P. Paperwork Reduction Act of 1995: The Paperwork Reduction Act of
1995 (44 U.S.C. 3501 et seq.) requires that the USPTO consider the
impact of paperwork and other information collection burdens imposed on
the public. The collection of information involved in this final rule
has been reviewed and previously approved by OMB under control number
0651-0031. In view of this final rule, the USPTO will submit an update
to the 0651-0031 information collection in the form of a nonsubstantive
change request.
Notwithstanding any other provision of law, no person is required
to respond to, nor shall any person be subject to a penalty for failure
to comply with, a collection of information subject to the requirements
of the Paperwork Reduction Act unless that collection of information
displays a currently valid OMB control number.

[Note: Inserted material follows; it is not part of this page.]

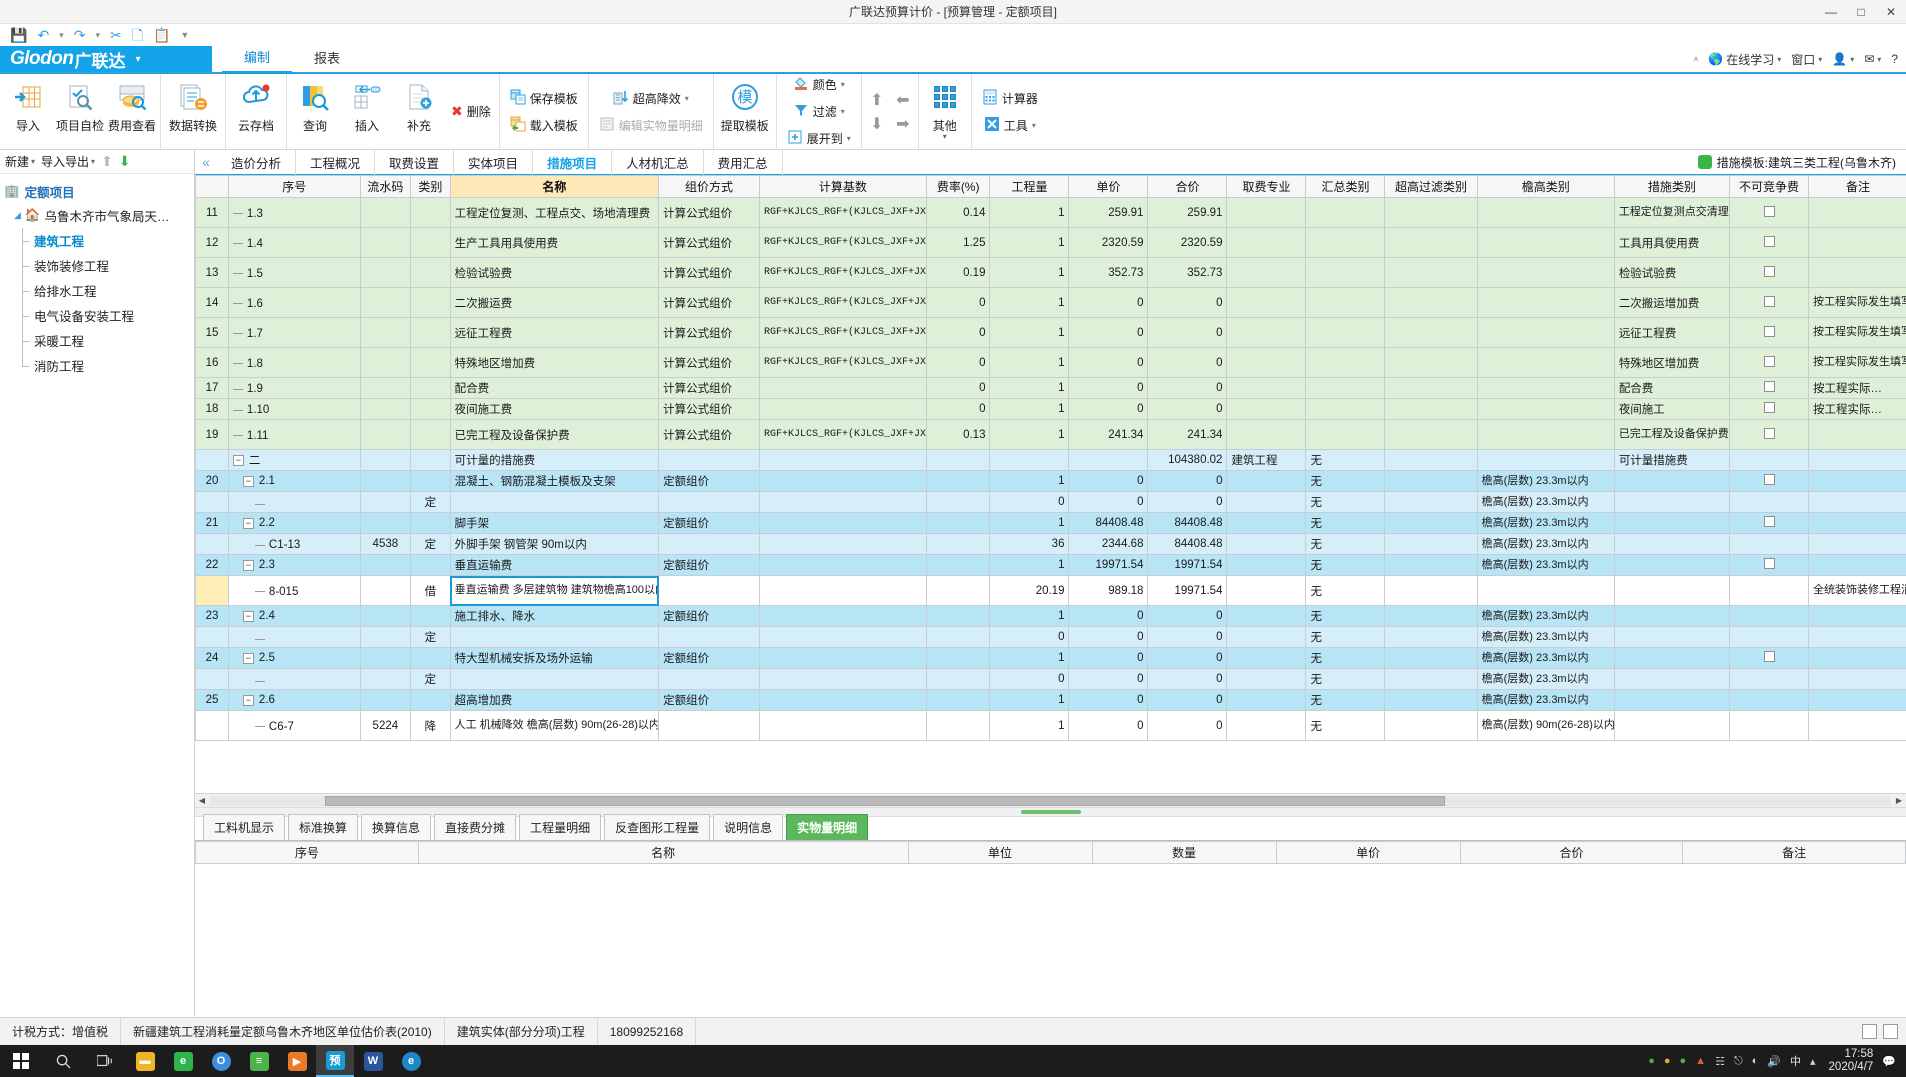  What do you see at coordinates (1831, 12) in the screenshot?
I see `minimize-button: —` at bounding box center [1831, 12].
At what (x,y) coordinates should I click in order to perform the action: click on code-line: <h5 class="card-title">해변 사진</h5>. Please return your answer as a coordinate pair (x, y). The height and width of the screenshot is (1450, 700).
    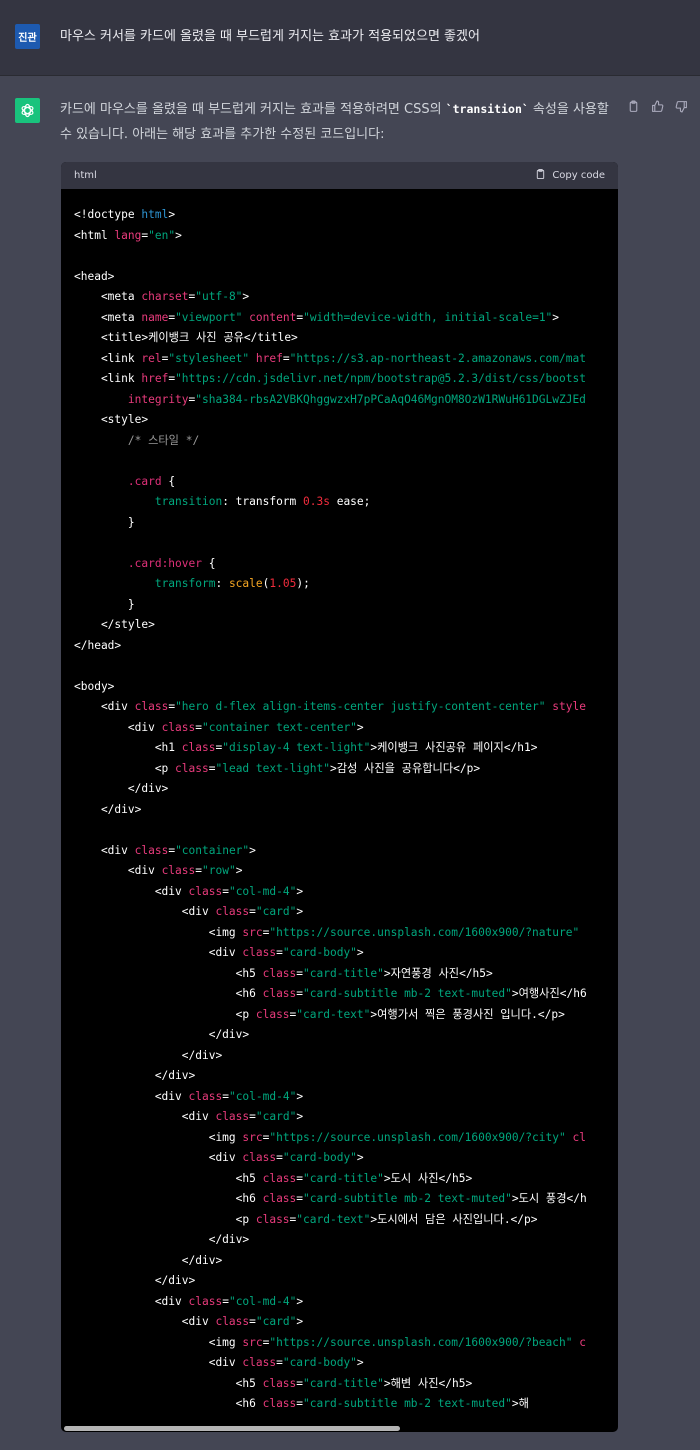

Q. E-Government Act Compliance: The USPTO is committed to
compliance with the E-Government Act to promote the use of the internet
and other information technologies, to provide increased opportunities
for citizen access to Government information and services, and for
other purposes.
List of Subjects in 37 CFR Part 1
Administrative practice and procedure, Biologics, Courts, Freedom
of information, Inventions and patents, Reporting and recordkeeping
requirements, Small businesses.
For the reasons stated in the preamble, the USPTO amends 37 CFR
part 1 as follows:
PART 1--RULES OF PRACTICE IN PATENT CASES
0
1. The authority citation for part 1 continues to read as follows:
Authority: 35 U.S.C. 2(b)(2), unless otherwise noted.
Sec. 1.17 [Amended]
0
2. Section 1.17 is amended by removing and reserving paragraph (k).
Sec. 1.155 [Removed and Reserved]
0
3. Remove and reserve Sec. 1.155.
Coke Morgan Stewart,
Acting Under Secretary of Commerce for Intellectual Property and Acting
Director of the United States Patent and Trademark Office.